--- Exercise inputs ---

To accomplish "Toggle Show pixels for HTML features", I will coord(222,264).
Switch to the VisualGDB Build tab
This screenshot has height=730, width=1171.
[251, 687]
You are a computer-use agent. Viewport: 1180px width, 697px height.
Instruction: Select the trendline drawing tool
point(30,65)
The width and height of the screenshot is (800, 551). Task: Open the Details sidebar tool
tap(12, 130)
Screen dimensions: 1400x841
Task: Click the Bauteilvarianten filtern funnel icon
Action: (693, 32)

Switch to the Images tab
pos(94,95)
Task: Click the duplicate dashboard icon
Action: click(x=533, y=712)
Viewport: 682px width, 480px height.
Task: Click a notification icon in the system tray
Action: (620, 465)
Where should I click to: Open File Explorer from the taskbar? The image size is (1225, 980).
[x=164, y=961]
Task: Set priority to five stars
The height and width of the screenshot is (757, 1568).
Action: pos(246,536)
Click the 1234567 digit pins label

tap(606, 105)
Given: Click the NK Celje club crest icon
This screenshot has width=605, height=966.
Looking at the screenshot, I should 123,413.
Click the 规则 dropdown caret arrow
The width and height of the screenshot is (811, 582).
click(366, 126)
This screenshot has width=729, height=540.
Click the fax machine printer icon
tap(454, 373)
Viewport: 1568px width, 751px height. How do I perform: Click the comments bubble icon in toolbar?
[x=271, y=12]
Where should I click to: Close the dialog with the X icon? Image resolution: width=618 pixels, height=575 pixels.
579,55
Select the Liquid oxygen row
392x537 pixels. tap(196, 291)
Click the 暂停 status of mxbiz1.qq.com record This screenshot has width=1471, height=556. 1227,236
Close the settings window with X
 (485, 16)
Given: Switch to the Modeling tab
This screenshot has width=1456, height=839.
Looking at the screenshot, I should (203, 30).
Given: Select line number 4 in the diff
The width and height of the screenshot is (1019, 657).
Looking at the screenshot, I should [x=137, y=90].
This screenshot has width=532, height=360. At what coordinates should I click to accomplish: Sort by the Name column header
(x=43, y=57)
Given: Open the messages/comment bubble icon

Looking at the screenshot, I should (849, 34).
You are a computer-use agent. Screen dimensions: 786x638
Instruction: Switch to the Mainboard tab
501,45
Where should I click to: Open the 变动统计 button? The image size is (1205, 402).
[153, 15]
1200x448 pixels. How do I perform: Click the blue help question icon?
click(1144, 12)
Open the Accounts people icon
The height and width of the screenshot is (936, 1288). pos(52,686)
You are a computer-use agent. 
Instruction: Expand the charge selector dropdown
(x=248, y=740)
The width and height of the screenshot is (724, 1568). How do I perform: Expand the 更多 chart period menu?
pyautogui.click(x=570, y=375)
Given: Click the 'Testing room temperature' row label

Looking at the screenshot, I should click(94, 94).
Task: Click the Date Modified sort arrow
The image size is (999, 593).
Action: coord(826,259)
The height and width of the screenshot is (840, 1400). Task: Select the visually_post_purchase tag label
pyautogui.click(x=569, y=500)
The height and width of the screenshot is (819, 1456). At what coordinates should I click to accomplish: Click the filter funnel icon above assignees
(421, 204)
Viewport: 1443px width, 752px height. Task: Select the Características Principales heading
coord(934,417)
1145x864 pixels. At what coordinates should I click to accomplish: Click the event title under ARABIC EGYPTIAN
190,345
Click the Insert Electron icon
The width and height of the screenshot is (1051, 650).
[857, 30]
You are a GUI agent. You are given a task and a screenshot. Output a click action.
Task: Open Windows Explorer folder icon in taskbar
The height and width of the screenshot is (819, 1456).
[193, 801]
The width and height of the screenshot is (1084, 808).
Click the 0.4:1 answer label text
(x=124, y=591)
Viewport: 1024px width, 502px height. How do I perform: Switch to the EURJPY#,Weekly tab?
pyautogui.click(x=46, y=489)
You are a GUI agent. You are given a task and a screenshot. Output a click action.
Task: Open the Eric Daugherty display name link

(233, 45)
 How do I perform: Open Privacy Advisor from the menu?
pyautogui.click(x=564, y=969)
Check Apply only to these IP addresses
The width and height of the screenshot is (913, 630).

---

_What you will do_
Starting at the line with "How do I perform: Open", restate every line word for word through the end of the listing above.

_Task answer_
 How do I perform: Open Privacy Advisor from the menu?
pyautogui.click(x=564, y=969)
Check Apply only to these IP addresses
The width and height of the screenshot is (913, 630).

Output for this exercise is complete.